Miles, inclusive, relatou que sua mãe até o levou para fazer um novo RG com seu nome social antes de poder mudar de nome legalmente.

Na entrevista, também contou que, embora não tenha sofrido muito para se relacionar com as pessoas, às vezes também não consegue escapar do estigma deixado pela transfobia.

“Já algumas vezes que pessoas vieram pra mim falar que eu nunca seria um homem e não posso mudar a biologia, aquelas frases de sempre”.

Stefan Costa, 27, é homem negro e trans. A admiração que o criador de conteúdo mostrou pela data é de arrepiar: "Tento sempre me manter politizado, principalmente nas causas em que me afetam diretamente, é algo a se comemorar, mas também de protestar e reivindicar nossos direitos".

Antes de mostrar quem era para o mundo, aos 23 anos, o bacharel em direito procurou, em primeiro lugar, se entender quando ainda era jovem. "Toda pessoa trans passa por um processo de transição, mas o meu começou de dentro para fora".

Quando perguntado se ainda sente a marginalização na pele, não hesitou em responder que sim. "Estando num corpo de pele negra eu sou marginalizado, a gente sabe como a sociedade é racista e antes de me olharem como uma pessoa trans, vão me olhar como uma pessoa negra".

Nathan Albrecht também se identifica como pessoa transmasculina. Ele, que tem 23 anos e trabalha como designer e ilustrador, iniciou seu processo de transição social aos 18.

“Naquela época ainda tinha muitas dúvidas sobre o que era a transmasculinidade. Cerca de um ano depois, eu me assumi como Nathan e comecei a enfrentar todo o processo físico e emocional”.

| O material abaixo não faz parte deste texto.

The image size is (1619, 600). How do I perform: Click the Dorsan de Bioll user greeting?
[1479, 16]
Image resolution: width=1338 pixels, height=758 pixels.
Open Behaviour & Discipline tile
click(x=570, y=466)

Durante a resposta, Nathan fez questão de ressaltar o quão importante foi a terapia durante todo o processo de transição. Ele contou que, no fim de 2019, estava completando 20 anos de idade - foi aí que percebeu que seu mundo começou a desabar.

“Minha família não me aceitava, passei por muitos momentos onde pensei em desistir, e no fim de 2019 tive uma tentativa de suicídio, após isso, eu entendi que precisava me afastar do ambiente familiar e encontrar novos lares”.

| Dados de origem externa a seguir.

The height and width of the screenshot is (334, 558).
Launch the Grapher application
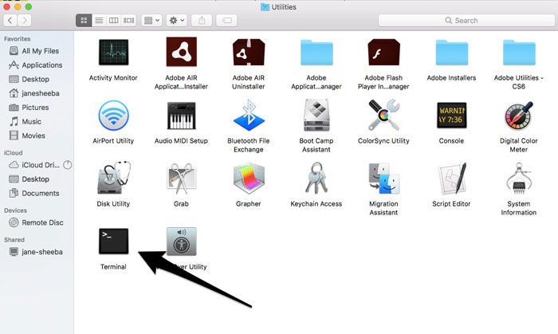[x=248, y=180]
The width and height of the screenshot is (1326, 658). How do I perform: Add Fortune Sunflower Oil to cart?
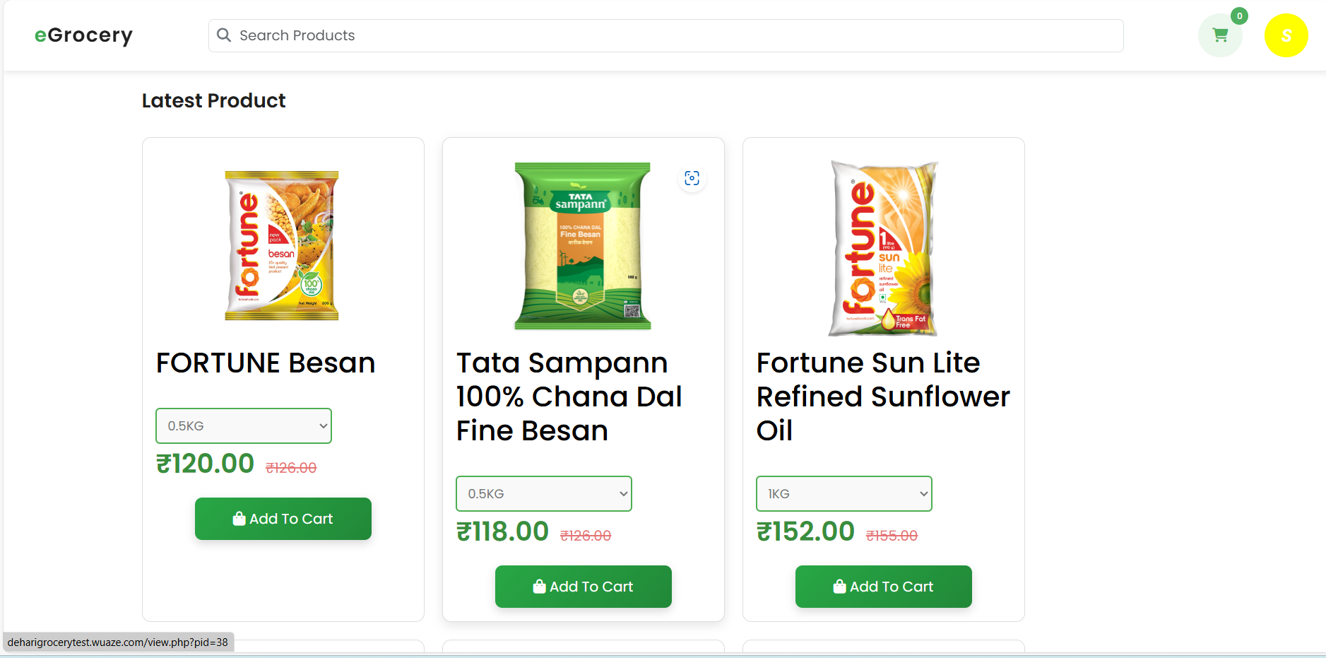coord(884,587)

Depois de passar um bom tempo morando com amigos e namoradas, foi morar sozinho. A reposição hormonal teve início no dia 17 de abril de 2020 (início da pandemia) e seis meses depois, passou pela cirurgia de retirada das mamas. Hoje, ele já está indo para quase 3 anos de hormonização.

Nathan, infelizmente, teve que passar por uma situação contrária a de Miles: tanto a família por parte de pai quanto de mãe repudiaram muito sua transição. “Só depois de alguns meses que eu recuperei o contato com a minha mãe. A família por parte de pai não fala comigo até hoje”.

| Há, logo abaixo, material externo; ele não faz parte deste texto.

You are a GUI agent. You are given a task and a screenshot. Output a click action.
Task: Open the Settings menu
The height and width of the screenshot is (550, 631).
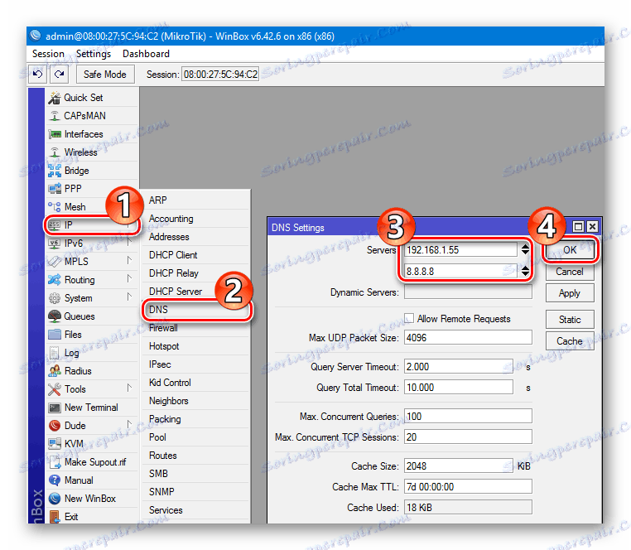tap(94, 54)
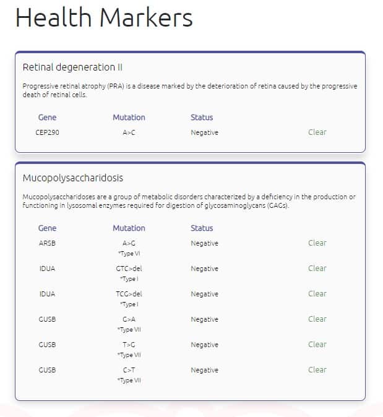Click the CEP290 gene entry
This screenshot has height=417, width=383.
coord(48,132)
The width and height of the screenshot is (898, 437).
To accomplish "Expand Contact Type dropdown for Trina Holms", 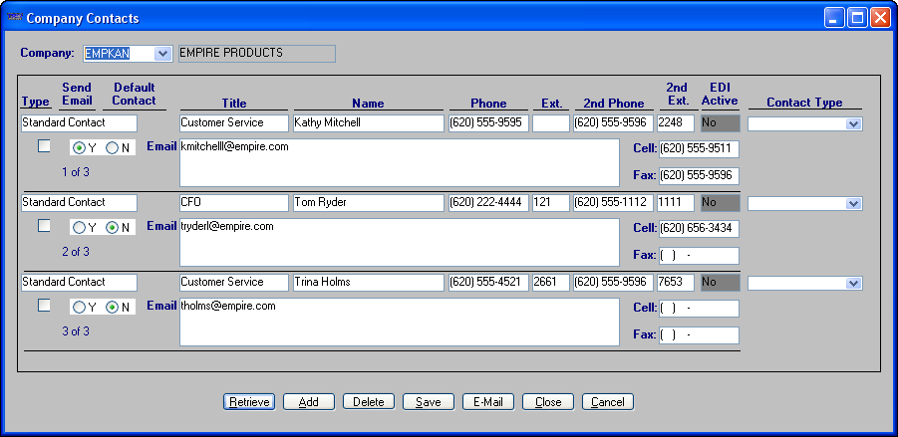I will click(x=853, y=284).
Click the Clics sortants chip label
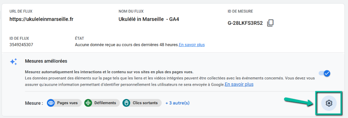348x118 pixels. 145,103
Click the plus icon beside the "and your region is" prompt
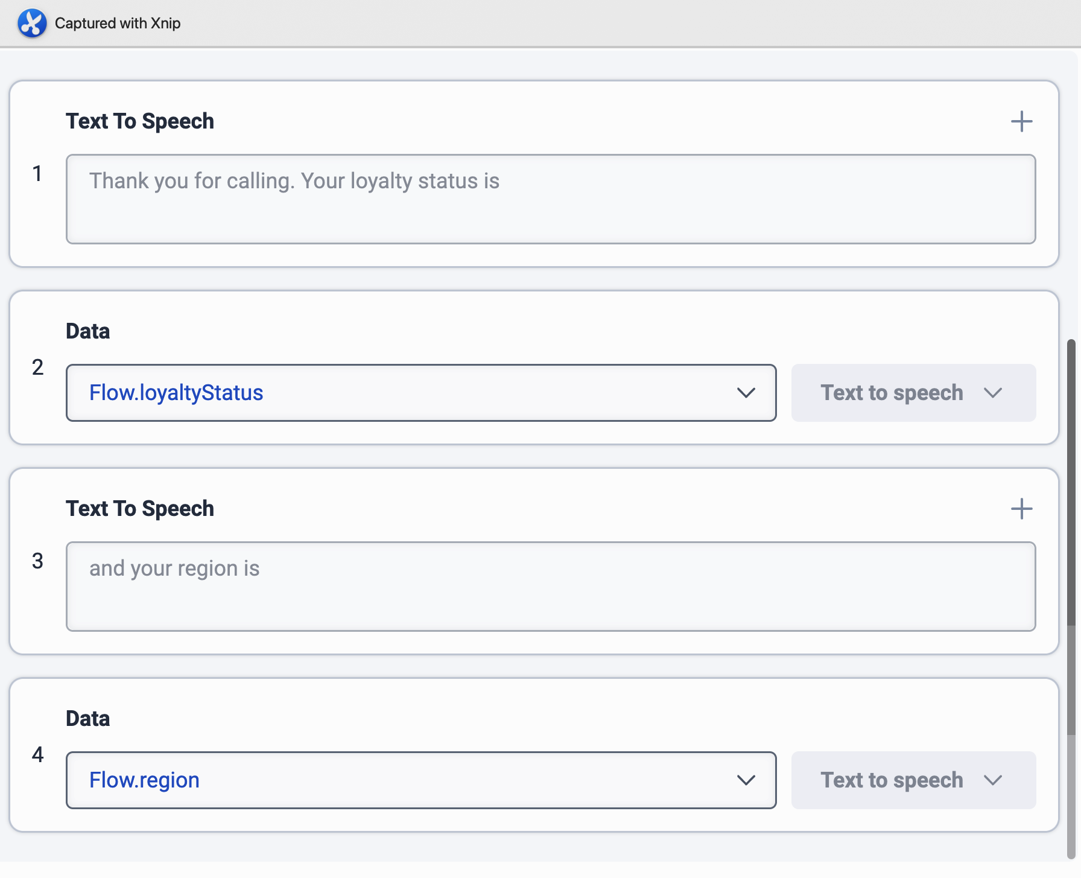1081x878 pixels. pyautogui.click(x=1021, y=509)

Nathan Albrecht. Imagens: Arquivo pessoal
Nathan Albrecht. Imagens: Arquivo pessoal

Dois tópicos que o entrevistado pontuou durante a conversa chamaram a atenção. Apesar de ter dito que nunca teve medo de relacionamentos amorosos, afirmou que tem uma certa preocupação com relação ao ambiente profissional, mas tenta se adequar ao local até a medida em que sentir que é saudável.

O segundo ponto discorre sobre a falta de respeito à qual as pessoas trans são submetidas por parte dos profissionais de saúde. “Ainda sofro com profissionais da saúde e tenho plena clareza que existem vários ambientes que fomentam ódio a pessoas como eu”.

Ao fim da conversa, Nathan confirmou o que já foi dito por todos os entrevistados acima. “É perceptível que algumas coisas melhoraram, mas são direitos básicos de qualquer cidadão. E ainda assim, muitas vezes, esses direitos nos são tirados e/ou desrespeitados. A luta é longa! E está só começando”.